Objetores pedagógicos
El acudir a incentivos es recurrente en el debate laboral educativo. Una opinión tan rechazada por unos como apoyada por otros. Habría que distinguir dos tipos de incentivos: por tareas o por resultados. Por tareas es más habitual: por ejemplo, algunas autonomías crearon el complemento de tutoría, aunque es cierto que, aunque nacieron para pagar la labor del tutor, con el tiempo se fue generalizando a todo el profesorado. Por resultados es otra cosa, probado más en otros países que aquí, donde no ha dado buenos resultados, como pasó en Andalucía con aquel programa que, si no recuerdo mal, el docente podía llevarse hasta 7.000 euros si participaba en esta evaluación voluntaria de su trabajo ligada a determinados indicadores y objetivos.
Sin embargo, un camino más interesante me parece el negativo de esta frase: el reconocimiento que en el sistema pueda deambular el mal maestro, de tal forma que el mal maestro sea el estándar mínimo y la calidad extra deba ser abonada aparte. Este esquema, que es en esencia el que aporta Marina, no puede ser satisfactorio.

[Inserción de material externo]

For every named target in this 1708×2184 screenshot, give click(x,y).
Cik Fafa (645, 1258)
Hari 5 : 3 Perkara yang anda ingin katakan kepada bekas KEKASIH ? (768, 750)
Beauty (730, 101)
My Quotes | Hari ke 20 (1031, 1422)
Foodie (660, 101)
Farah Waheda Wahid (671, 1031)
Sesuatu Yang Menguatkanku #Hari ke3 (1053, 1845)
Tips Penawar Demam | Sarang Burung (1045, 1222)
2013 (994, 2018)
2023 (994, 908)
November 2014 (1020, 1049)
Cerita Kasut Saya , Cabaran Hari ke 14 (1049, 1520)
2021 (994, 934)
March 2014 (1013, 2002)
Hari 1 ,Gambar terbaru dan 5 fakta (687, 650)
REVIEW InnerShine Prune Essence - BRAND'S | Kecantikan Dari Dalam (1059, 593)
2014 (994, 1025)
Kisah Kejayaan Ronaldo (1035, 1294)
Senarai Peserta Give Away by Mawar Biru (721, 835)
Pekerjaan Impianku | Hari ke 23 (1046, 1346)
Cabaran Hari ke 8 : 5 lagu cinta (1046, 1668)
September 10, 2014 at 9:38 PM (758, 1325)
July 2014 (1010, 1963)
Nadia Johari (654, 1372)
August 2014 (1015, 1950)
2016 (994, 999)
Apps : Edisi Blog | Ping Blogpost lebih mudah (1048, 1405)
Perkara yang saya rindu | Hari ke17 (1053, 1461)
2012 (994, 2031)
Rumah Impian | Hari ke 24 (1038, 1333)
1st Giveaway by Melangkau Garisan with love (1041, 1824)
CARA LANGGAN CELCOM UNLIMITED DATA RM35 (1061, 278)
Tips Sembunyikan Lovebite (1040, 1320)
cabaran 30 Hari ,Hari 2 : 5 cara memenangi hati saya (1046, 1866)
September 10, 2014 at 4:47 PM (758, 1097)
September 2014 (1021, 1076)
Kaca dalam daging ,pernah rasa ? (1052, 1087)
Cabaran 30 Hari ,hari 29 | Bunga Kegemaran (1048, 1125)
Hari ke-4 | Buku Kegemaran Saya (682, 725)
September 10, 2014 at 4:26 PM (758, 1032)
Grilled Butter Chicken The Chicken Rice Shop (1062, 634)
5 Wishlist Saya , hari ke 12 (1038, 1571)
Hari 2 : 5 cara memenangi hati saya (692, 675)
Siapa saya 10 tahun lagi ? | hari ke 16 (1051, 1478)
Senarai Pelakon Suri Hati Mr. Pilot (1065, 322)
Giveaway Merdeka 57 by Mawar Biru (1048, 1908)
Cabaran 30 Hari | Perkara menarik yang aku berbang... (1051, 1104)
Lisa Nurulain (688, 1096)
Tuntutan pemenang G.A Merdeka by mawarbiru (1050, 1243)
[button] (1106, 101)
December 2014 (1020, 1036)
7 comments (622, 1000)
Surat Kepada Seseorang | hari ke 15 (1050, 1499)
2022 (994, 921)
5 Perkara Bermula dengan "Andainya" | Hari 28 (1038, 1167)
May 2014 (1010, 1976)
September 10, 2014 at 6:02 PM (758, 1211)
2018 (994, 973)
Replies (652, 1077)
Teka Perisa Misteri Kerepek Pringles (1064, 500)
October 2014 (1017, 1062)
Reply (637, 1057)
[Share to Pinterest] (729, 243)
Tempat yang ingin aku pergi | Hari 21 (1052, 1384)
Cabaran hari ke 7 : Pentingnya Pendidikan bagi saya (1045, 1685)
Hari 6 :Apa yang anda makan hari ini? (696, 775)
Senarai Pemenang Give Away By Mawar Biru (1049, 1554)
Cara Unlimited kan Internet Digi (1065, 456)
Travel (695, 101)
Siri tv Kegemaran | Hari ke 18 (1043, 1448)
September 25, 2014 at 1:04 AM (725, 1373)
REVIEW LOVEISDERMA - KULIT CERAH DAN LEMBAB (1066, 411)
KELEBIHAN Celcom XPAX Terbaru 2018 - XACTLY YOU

Malos y buenos maestros, en principio, habrá como habrá mejores y peores profesionales en cualquier sector productivo y profesional. La clave está en encontrar un sistema que propicie tener más de los segundos porque la política laboral es una de las principales armas de gestión de la política educativa.
En este sentido, tendemos a destacar las peculiaridades de la labor docente y por eso cuando salen a la palestra estos temas, uno de los primeros argumentos que surge es que los resultados van ligados al nivel sociocultural del alumnado. Efectivamente, hay resultados más fáciles de obtener que otros dependiendo del centro donde se imparta.
Pero más allá de sus peculiaridades, la docencia es también un sector laboral más, y la gestión de recursos humanos es un área de gestión muy estudiada como para que la Educación pretenda ser del todo ajena.
En esta tesitura, quizás el gran problema no esté en el techo –incentivar más al ‘bueno’– sino en el suelo que nos movemos, es decir, aceptar que el mínimo permitido es realmente muy mínimo o, mas bien, etéreo.
Así, de tratar con docentes activos, innovadores, implicados, profesionales, rigurosos, etcétera, lo que primeramente se detecta es la sensación de que cualquier plus –que a veces es simple profesionalidad– se percibe interiormente como voluntarismo que a) recibe el escepticismo de los compañeros y b) no es respaldado por la Administración. Por tanto, mi percepción es que el buen profesional se ve solo y desconsiderado. Un sistema laboral que pone todo en contra de la iniciativa profesional. Y no tanto por no ser incentivado, sino por la sensación de que vive peor el que más y mejor hace.
Coincide esto pues con el análisis de Marina, que da igual ser buen o mal profesional, pero no está en el incentivo al ‘buen’ docente la solución, sino en arreglar un modelo laboral que admite la falta de profesionalidad.
Más, cuando la tendencia se encamina hacia una desprivatización de la práctica docente, donde el eje pedagógico se está trasladando del maestro individual al proyecto de centro. Esta tendencia está dejando obsoleta la normativa laboral a marchas forzadas, y cada vez se entiende menos, por ejemplo, que los concursos de traslados destrocen proyectos educativos de centro como el lingüístico, simplemente, porque la vacante que hasta ahora ocupaba un profesor con idiomas pase a otro que no tiene tales habilitaciones. En este sentido, en pos de la libertad de cátedra, el sistema permite ‘objetores pedagógicos’. Habría que preguntarse si aquella reserva de conciencia cumple hoy su mismo papel cuando de lo que se trata es de desarrollar proyectos pedagógicos.
El tema es complejo y por tanto no es para lidiarlo en cuatro frases sueltas, existen riesgos de arbitrariedad, no todos estamos al 100% a lo largo de toda la vida profesional, la propia definición del concepto ‘buen maestro’, etcétera. Pero al igual que las nuevas tecnologías, la globalización y demás están reformulando pedagógicamente la docencia, la nueva escuela también obliga a un análisis de nuestra normativa laboral. Como he dicho, en esencia, la política laboral es la clave de la política educativa. Esto es la primera derivada de la conocida máxima: “La calidad de la escuela es la calidad de su profesorado”.